| Short exercise A |
Using the Klingon passage, decide whether each statement below agrees with it, and support each yes or no with the exact deciding words. (i) The narrator ordered the ground beef tacos at Lucy's. (ii) The waitress said the café got a lot of Klingons. (iii) On the last day, the narrator worked twelve hours.
| Short exercise B |
Name every place mentioned in the Klingon passage, including fictional ones.
| Short exercise C |
Carry the Klingon passage forward from its last line.

| Passage provided |
The direction I kept getting was “Klingons don’t smile.” All day long I would get caught on camera with a grin. “Gabrielle, Klingons don’t smile.”

At lunchtime, I would stay in my makeup and a bunch of us Klingon recruits would go to Lucy’s El Adobe Café on Melrose, across from Paramount Studios. The first time we went in, I expected some reaction.

“You must get a lot of Klingons, huh?” I asked.

“All kinds of people,” said the waitress.

I ordered the ground beef tacos. As we Klingon day players sat there looking at the wall of autographed celebrity photos, I ate as much of the salsa as I could. To this day, I love their salsa.

On the last day, after working nineteen hours and escorting a convoy of Klingon cargo vessels to Donatu V, I was beat. They said I had to wait until the makeup department was ready so I could take my Klingon face off. I had an hour and a half to kill before they’d get to me. So I went back to Lucy’s and sat alone in a booth with a book. Ricardo Montalbàn smiled down at me from an autographed picture. He was Khan on the original series and in Star Trek II: The Wrath of Khan, so it seemed like a sign. When the waiter came over, I ordered a margarita.

“Can I see some ID?”

He held my California license up to my Klingon face and squinted. “I don’t know,” he said. “You look different.”

“It’s me,” I said.

| Stored rows |
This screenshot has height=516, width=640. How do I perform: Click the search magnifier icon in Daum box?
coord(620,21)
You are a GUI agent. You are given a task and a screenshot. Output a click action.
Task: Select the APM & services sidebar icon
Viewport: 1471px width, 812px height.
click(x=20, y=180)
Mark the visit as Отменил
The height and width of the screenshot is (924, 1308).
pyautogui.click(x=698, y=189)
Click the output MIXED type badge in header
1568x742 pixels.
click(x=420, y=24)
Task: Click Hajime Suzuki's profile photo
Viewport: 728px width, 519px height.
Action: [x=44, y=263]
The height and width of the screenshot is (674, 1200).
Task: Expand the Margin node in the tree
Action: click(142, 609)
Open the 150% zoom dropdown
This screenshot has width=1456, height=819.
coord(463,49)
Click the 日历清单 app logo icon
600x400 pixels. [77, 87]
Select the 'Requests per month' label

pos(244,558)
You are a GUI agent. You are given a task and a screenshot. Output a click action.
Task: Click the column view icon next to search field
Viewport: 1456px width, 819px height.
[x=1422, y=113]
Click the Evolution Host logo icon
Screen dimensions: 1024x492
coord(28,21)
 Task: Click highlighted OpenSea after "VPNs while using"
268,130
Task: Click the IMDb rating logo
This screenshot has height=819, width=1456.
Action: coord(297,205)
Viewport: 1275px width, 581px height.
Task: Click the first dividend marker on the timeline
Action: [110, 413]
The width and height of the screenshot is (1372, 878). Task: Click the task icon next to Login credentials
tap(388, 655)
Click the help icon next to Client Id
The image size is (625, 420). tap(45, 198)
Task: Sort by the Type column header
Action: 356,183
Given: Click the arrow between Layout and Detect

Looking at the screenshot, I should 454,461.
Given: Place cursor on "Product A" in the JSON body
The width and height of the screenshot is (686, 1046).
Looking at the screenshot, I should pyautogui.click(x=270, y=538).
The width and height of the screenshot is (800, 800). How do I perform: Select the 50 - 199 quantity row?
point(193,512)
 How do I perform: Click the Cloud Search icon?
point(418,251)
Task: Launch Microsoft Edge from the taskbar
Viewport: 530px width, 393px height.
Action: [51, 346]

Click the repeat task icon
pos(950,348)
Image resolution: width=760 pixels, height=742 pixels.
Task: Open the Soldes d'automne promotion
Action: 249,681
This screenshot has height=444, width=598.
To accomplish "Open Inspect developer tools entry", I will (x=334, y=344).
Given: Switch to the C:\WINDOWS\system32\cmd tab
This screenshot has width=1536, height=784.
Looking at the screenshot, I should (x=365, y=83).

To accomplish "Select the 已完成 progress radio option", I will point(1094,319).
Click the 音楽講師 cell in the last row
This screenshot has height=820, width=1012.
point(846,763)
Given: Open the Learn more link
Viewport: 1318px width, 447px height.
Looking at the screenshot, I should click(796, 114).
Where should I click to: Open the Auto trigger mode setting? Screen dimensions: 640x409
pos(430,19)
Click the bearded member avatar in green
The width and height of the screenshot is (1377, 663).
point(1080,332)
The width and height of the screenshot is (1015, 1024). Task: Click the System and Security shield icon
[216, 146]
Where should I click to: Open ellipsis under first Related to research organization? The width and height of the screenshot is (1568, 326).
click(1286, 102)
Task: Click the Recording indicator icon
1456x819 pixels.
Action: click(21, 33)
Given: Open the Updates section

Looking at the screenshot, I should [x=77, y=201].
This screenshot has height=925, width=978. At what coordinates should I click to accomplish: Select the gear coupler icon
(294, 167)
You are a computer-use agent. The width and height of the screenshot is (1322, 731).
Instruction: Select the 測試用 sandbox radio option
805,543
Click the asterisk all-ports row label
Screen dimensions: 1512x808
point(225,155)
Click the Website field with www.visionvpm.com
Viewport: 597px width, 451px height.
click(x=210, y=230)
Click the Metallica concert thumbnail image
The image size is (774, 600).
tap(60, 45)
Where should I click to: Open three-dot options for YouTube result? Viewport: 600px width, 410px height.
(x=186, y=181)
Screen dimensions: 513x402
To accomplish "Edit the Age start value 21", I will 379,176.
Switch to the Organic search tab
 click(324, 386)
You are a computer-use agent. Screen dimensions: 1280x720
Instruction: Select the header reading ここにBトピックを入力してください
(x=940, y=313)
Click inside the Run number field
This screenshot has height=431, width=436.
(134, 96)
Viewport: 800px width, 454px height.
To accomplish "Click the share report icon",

| Result A |
(i) Yes: "I ordered the ground beef tacos."
(ii) No: "All kinds of people," said the waitress.
(iii) No: "after working nineteen hours"

| Result B |
Lucy's El Adobe Café, Melrose, Paramount Studios, Donatu V, California

| Result C |
“I know,” he said. “I’m just kidding.”

“Sorry,” I said. “Klingons don’t smile.”

PRETTY SOON AFTER MY DEEP SPACE NINE GIG, I LANDED MY FIRST FILM: 10 Things I Hate About You. Like a bunch of Klingon recruits, we all bonded that first night at the hotel in Tacoma, Washington. There wasn’t a mean girl or boy among us, and we made a pact that this was going to be the best summer ever. There was Julia Stiles, wise beyond her New York years, and Joseph Gordon-Levitt, who was recognized everywhere he went as a star of NBC’s Third Rock from the Sun. He and David Krumholtz—whom we affectionately called Krummy—bonded deep over their intellectual love of hip-hop. Larisa Oleynik was another child star, with her own show on Nickelodeon, and Andrew Keegan was the cast heartthrob. Susan May Pratt was a Michigan girl, and we clicked over our shared love of the Midwest and having a really, really good time. We were both the oldest. Playing a high schooler in your twenties isn’t exactly mutton dressed as lamb, but it still makes you feel like people’s big sister.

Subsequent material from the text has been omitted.